Jephthah did not trust by faith that God would be with him in this conflict, so he made a vow to God. “And Jephthah vowed a vow unto the Lord, and said, If thou shalt without fail deliver the children of Ammon into mine hands, then it shall be, that whatsoever cometh forth of the doors of my house to meet me, when I return in peace from the children of Ammon, shall surely be the Lord's, and I will offer it up for a burnt offering.” (Judges 11:30-31) The average home of an Israelite of that era, about 1130 BC, had two stories. The lower level was for cooking, work activities and securing the animals at night. The second floor was for sleeping and entertaining guests. The same house design as when Jesus eat his last Passover meal with his disciples in the upper room, just before he was crucified. So, Jephthah was probably thinking an animal or possibly a
servant would come out of the house first, but no, his one and only child, his daughter came out of the house dancing with timbrels in her hands celebrating her father’s return. When he saw her he rent (ripped) his clothes, which was a sign of deep gut wrenching sorrow in those times. He was a faithful man of God, defender of his people and now a Judge over Israel, so he had to fulfill his vow to the Lord.
His vow was that whatever walked out of the house first was to be offered to the Lord as a burnt offering. Many scholars, including Hebrew scholars believe that Jephthah’s daughter was then sacrificed to God (killed and burned). Other scholars and I have a few problems with this interpretation. First, human sacrifice was prohibited by the Law of Moses, second, his daughter was not morning her pending death, but her pending life as a perpetual virgin, third, it was common practice for families to offer their firstborn to God as a servant in the Temple. God said to Moses, “Sanctify unto me all the firstborn, whatsoever openeth the womb among the children of Israel, both of man and of beast: it is mine.” (Exodus 13:2) This indicates to me that Jephthah’s daughter would be sent to work in the Temple, never to marry, never to have children, and never pass on her father’s bloodline. As Israelites, this life-changing event was devastating to a family with only one child. But even in his sorrow Jephthah fulfilled his vow to God without killing his daughter.

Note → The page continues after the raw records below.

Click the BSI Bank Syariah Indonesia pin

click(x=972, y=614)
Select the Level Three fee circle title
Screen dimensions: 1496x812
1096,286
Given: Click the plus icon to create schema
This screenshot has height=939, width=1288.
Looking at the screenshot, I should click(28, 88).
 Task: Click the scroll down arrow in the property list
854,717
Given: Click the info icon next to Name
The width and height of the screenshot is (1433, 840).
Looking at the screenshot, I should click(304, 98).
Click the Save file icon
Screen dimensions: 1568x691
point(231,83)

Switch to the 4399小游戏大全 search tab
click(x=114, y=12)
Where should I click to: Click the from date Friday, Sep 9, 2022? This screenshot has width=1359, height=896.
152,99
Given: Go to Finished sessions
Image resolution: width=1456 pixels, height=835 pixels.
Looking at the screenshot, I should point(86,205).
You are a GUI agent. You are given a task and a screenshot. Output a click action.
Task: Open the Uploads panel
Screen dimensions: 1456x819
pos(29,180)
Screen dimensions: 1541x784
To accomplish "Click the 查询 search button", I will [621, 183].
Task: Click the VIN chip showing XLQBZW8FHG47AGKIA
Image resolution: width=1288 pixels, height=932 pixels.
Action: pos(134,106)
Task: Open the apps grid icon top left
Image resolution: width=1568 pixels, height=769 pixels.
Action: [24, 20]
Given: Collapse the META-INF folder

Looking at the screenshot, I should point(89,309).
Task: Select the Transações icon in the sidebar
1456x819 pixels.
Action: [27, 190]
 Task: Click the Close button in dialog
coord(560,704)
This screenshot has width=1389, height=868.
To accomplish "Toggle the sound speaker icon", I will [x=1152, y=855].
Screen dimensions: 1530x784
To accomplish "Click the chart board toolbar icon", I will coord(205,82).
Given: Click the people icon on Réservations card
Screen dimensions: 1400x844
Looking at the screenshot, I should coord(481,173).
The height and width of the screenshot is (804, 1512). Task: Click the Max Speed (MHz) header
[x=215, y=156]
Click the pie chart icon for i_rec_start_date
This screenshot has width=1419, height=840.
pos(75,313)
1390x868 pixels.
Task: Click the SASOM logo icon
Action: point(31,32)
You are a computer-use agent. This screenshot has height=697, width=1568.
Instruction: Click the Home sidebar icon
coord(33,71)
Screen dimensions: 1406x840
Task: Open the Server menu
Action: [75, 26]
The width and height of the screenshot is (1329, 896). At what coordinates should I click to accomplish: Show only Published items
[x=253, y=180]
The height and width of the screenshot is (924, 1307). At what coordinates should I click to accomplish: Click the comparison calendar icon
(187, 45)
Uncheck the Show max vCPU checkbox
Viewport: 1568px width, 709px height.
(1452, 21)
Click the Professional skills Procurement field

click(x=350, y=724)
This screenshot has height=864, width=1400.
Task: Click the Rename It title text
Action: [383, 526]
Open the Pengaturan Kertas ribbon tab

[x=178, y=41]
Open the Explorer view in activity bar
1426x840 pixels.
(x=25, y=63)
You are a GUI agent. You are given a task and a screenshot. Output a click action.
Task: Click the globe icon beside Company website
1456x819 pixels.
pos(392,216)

What can this lesson teach us? Why is it relevant to us, in our walk with the Lord? First, it teaches us to obey God by faith alone. Jephthah was basically trying to manipulate God by offering a vow with a prize for God if He helped him and Israel win against the Ammonites. The prize was a sacrifice. Second, make no vows. “But above all things, my brethren, swear not, neither by heaven, neither by the earth, neither by any other oath: but let your yea be yea; and your nay, nay; lest ye fall into condemnation.” (James 5:12) We are humans, so we have trouble keeping vows in the first place and when Jephthah was forced to keep his vow he was horrified and ripped his clothes in anguish. God want’s our faith not our vows. Third, we can take away from this lesson that when we promise God something, we should always be willing to follow through with our promise. Jephthah was a true man of God. He was faithful in his service to the Lord, offered his daughter up as a living sacrifice, in accordance with the Law, defended Israel and became a Judge over Israel for 6 years. He was a faithful man of God that should have never made that vow. He should have trusted God by faith alone.
Study and learn the Bible, so that you know what God’s will is, and live by faith, so that God’s will becomes the only will that matters.